HyMoERec: Hybrid Mixture-of-Experts for Sequential Recommendation¶

Conference: AAAI 2026 (Student Abstract)
arXiv: 2511.06388
Code: None
Area: Recommender Systems
Keywords: Sequential Recommendation, Mixture-of-Experts, User Behavior Modeling, Feed-Forward Network, Adaptive Fusion

TL;DR¶

This paper proposes HyMoERec, a hybrid mixture-of-experts architecture combining shared and specialized expert branches. By replacing the conventional feed-forward network in sequential recommendation models with an adaptive expert fusion mechanism, the model captures heterogeneous user behavior patterns and diverse item complexities, consistently outperforming state-of-the-art methods on the MovieLens-1M and Beauty datasets.

Background & Motivation¶

Background: Sequential recommendation aims to predict the next item of interest based on a user's historical interaction sequence. Transformer-based methods (e.g., SASRec, BERT4Rec) have achieved notable progress on this task, with self-attention layers and position-wise feed-forward networks (FFN) as core components.

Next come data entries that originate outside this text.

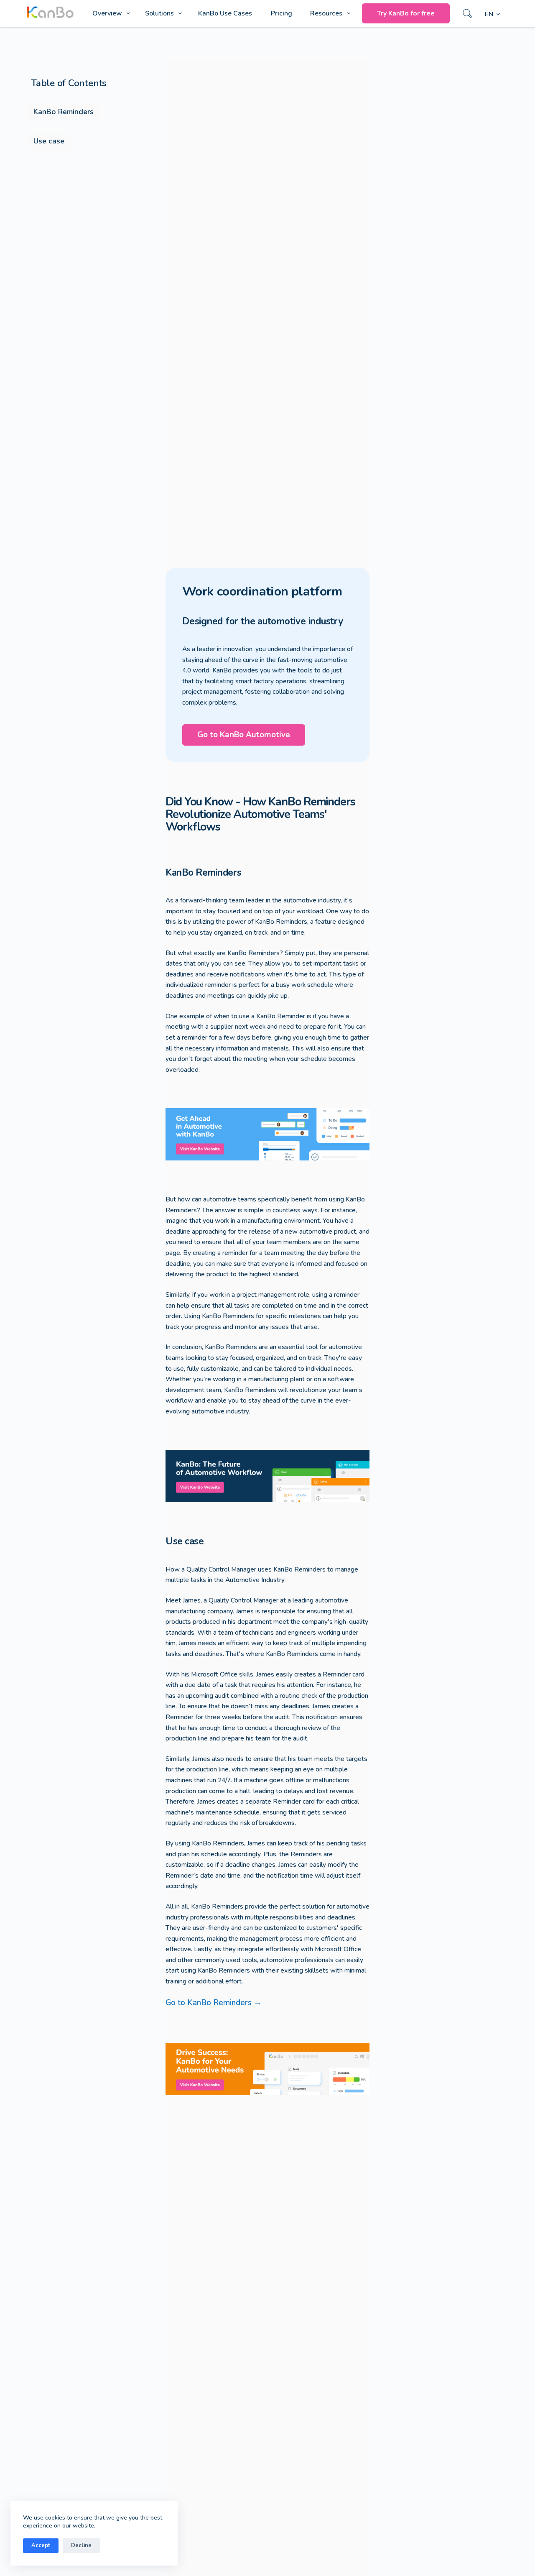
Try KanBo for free (406, 13)
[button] (492, 14)
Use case (48, 140)
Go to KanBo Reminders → (214, 2002)
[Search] (467, 13)
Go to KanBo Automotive (243, 734)
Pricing (281, 13)
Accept (40, 2545)
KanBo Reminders (63, 112)
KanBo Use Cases (225, 13)
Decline (81, 2545)
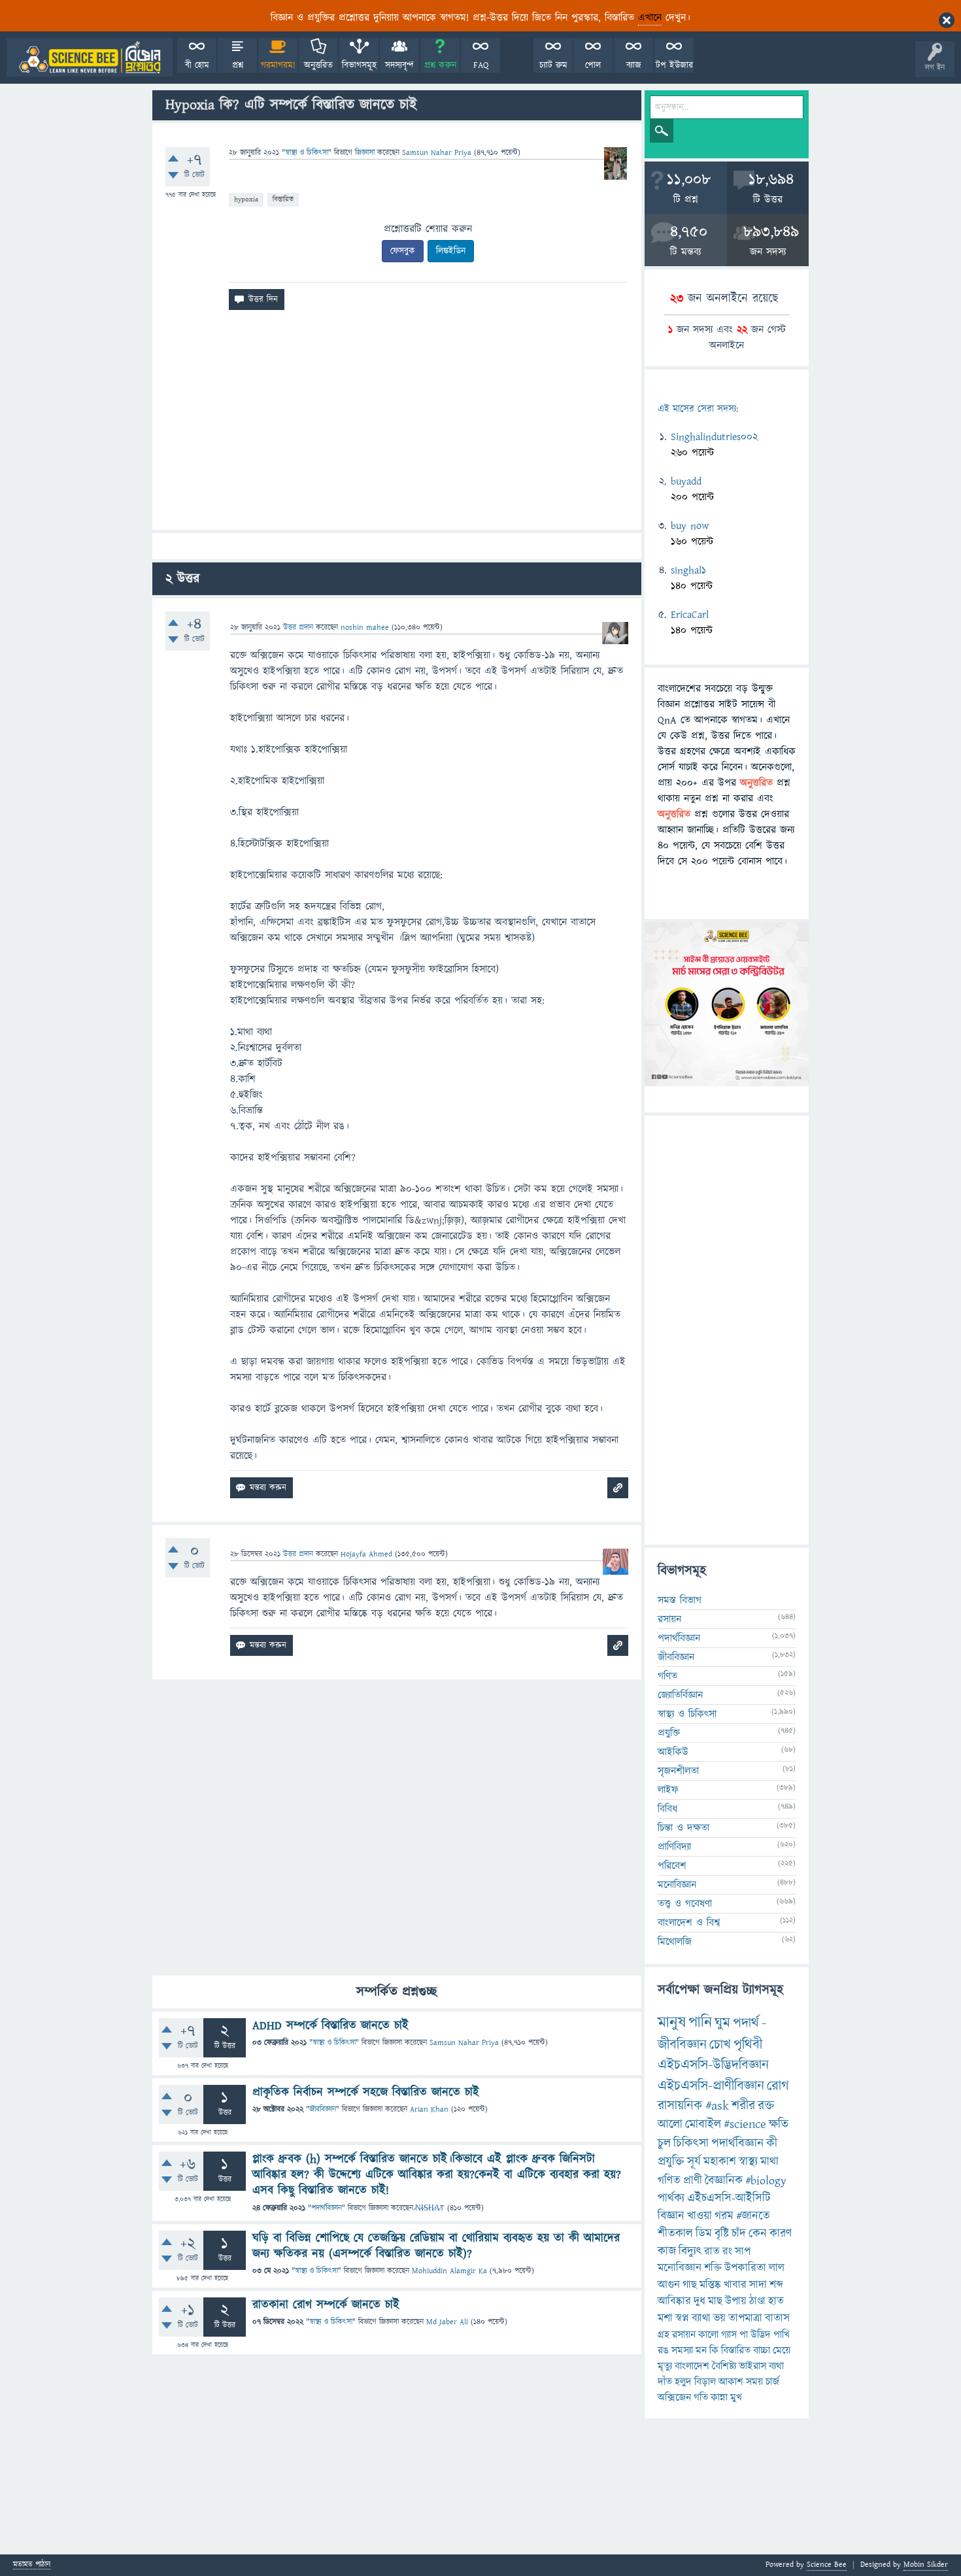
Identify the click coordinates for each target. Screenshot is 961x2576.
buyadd (686, 481)
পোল (593, 65)
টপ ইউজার (674, 65)
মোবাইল (703, 2124)
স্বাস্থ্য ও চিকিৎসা (306, 152)
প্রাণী (692, 2180)
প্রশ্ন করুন (440, 65)
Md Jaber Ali (447, 2321)
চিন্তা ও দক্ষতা (683, 1828)
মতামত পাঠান (31, 2565)
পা (743, 2334)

Limitations of Prior Work: The FFN layers in existing models apply identical parameters to all user interactions and all items, essentially treating every input uniformly. In practice, however: (1) user behavior patterns are highly heterogeneous—some users exhibit stable and focused preferences, while others are exploratory and variable; (2) item complexity is diverse—popular items and long-tail items have different representation requirements. A uniform FFN cannot simultaneously accommodate this diversity.

Key Challenge: Limited model capacity versus rich user/item diversity—a single FFN lacks sufficient expressive power to capture all types of behavioral patterns and item characteristics.

Goal: Design a sequential recommendation architecture capable of adaptively handling different types of user behaviors and items.

Key Insight: Replace the uniform FFN with a Mixture-of-Experts (MoE) module, where different experts specialize in different behavioral patterns while shared experts retain the ability to capture universal patterns.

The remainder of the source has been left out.